**テキスト断片**
▬▬▬▬▬▬▬▬▬▬
スガノミクスの鉄則#4Photo:REUTERS/AFLO

2030年インバウンド6000万人――。コロナ前に掲げられたこの数字を、政府はコロナ禍でも据え置いた。ただ、数値先行の大号令だけで、具体的なアプローチに欠け、旅行業界からは怨嗟の声が上がっている。特集『スガノミクスの鉄則』の#4では、インバウンド6000万人の幻想について迫る。(ダイヤモンド編集部 山本興陽)

「インバウンド6000万人」を据え置き
菅政権は強気の姿勢を崩さない

「2030年にインバウンド6000万人の目標は達成できるはずがない。絵に描いた餅になるだろう」――。旅行業界関係者はこう本音を打ち明ける。

 新型コロナウイルスの感染拡大により、大打撃を被っている観光業界。足元では、Go Toトラベルキャンペーンの東京発着分が解禁となり期待の声が上がるが、先行きは依然として不透明なままだ。

 20年8月のインバウンド(訪日外国人観光客)は前年同月比99.7%減となり、11カ月連続で前年同月の数字を下回る壊滅的な状況が続いている。10月1日からは入国制限が緩和されているものの、その対象はビジネス客などに限定され、観光客が戻る気配はない。

 この状況下で、政府がインバウンドに関する数値目標を崩していないことに、一部業界関係者の間では、驚きとともに怨嗟の声が上がっている。
▬▬▬▬▬▬▬▬▬▬
**提供データ**

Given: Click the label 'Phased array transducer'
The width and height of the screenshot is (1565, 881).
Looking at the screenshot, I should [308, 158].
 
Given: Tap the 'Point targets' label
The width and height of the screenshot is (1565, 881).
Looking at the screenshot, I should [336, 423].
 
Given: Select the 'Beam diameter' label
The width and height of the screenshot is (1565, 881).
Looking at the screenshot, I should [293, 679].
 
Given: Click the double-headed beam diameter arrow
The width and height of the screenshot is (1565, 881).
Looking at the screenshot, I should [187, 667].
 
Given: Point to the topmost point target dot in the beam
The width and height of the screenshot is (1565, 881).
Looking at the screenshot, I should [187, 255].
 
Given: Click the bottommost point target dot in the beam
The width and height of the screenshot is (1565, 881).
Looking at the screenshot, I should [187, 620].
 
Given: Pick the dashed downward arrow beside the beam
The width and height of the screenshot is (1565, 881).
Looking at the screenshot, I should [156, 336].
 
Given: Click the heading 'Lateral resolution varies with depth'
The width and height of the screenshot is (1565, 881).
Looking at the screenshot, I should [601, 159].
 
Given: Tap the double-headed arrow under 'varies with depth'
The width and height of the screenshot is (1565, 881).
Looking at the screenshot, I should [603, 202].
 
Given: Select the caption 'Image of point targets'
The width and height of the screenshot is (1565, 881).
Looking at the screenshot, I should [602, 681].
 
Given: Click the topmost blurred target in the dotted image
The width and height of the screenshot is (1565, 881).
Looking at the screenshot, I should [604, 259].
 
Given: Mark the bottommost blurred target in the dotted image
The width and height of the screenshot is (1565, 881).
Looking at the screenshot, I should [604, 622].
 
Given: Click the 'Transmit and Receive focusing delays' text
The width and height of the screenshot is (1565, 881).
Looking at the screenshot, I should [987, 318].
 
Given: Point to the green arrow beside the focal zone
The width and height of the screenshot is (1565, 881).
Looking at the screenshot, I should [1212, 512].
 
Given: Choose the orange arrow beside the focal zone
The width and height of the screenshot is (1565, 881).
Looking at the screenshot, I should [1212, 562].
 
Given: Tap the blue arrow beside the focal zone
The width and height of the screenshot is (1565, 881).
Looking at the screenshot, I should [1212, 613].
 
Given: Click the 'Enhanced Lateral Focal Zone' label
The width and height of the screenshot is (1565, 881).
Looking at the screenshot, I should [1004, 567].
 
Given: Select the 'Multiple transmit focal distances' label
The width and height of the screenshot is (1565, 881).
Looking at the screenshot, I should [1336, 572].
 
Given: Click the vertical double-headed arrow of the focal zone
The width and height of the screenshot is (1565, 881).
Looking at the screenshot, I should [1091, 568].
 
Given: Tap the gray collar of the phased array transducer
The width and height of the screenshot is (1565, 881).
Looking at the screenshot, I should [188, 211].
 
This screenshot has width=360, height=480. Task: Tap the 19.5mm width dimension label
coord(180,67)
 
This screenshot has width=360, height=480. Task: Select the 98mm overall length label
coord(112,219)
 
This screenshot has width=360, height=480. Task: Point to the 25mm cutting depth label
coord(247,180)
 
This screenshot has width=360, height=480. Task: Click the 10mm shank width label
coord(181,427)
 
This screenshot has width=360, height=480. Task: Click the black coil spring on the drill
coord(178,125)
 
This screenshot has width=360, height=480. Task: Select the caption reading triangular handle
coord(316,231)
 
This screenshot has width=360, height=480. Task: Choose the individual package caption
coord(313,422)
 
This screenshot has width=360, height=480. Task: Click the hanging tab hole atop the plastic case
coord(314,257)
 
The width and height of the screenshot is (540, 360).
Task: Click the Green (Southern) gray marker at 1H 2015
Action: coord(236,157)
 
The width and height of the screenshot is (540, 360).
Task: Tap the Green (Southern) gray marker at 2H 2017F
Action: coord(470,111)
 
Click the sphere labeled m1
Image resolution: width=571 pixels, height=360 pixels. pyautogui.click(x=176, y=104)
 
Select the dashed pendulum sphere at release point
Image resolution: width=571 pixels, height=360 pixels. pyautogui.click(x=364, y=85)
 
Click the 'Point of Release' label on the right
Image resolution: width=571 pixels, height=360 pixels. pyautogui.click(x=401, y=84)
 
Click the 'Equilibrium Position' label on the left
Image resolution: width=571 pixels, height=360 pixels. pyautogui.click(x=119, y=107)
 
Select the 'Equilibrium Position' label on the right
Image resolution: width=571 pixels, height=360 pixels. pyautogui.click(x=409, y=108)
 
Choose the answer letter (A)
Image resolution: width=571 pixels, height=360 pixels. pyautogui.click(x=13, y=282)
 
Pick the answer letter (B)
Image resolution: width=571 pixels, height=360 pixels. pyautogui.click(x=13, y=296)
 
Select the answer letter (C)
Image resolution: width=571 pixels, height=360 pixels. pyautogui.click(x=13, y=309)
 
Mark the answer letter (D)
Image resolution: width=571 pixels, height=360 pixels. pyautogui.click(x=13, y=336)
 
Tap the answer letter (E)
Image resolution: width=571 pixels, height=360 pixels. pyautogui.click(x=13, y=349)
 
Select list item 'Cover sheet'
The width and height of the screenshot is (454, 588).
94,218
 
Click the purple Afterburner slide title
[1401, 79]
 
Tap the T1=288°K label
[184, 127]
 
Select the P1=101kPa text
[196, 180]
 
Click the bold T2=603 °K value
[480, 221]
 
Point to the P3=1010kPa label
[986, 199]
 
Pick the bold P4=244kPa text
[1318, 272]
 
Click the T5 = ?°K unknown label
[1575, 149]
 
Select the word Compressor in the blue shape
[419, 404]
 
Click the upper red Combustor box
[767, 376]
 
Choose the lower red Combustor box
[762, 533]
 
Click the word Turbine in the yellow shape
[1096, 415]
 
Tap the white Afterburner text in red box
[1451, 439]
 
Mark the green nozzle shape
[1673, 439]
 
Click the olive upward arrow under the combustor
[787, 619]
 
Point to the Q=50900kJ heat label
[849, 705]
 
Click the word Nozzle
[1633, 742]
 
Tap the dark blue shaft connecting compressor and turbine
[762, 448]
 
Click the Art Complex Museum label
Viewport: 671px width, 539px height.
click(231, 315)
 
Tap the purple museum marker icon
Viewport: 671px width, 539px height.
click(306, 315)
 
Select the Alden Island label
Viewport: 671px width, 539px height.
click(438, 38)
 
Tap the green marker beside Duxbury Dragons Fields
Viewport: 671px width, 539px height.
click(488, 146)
▬▬▬▬▬▬▬▬▬▬
上記のインバウンド目標に関する記事から、「2030年インバウンド600」に始まり「れ、観光客が戻る気配はない。」で終わる部分を一字一句変えずに抜き出してください。

**回答**
2030年インバウンド6000万人――。コロナ前に掲げられたこの数字を、政府はコロナ禍でも据え置いた。ただ、数値先行の大号令だけで、具体的なアプローチに欠け、旅行業界からは怨嗟の声が上がっている。特集『スガノミクスの鉄則』の#4では、インバウンド6000万人の幻想について迫る。(ダイヤモンド編集部 山本興陽)

「インバウンド6000万人」を据え置き
菅政権は強気の姿勢を崩さない

「2030年にインバウンド6000万人の目標は達成できるはずがない。絵に描いた餅になるだろう」――。旅行業界関係者はこう本音を打ち明ける。

 新型コロナウイルスの感染拡大により、大打撃を被っている観光業界。足元では、Go Toトラベルキャンペーンの東京発着分が解禁となり期待の声が上がるが、先行きは依然として不透明なままだ。

 20年8月のインバウンド(訪日外国人観光客)は前年同月比99.7%減となり、11カ月連続で前年同月の数字を下回る壊滅的な状況が続いている。10月1日からは入国制限が緩和されているものの、その対象はビジネス客などに限定され、観光客が戻る気配はない。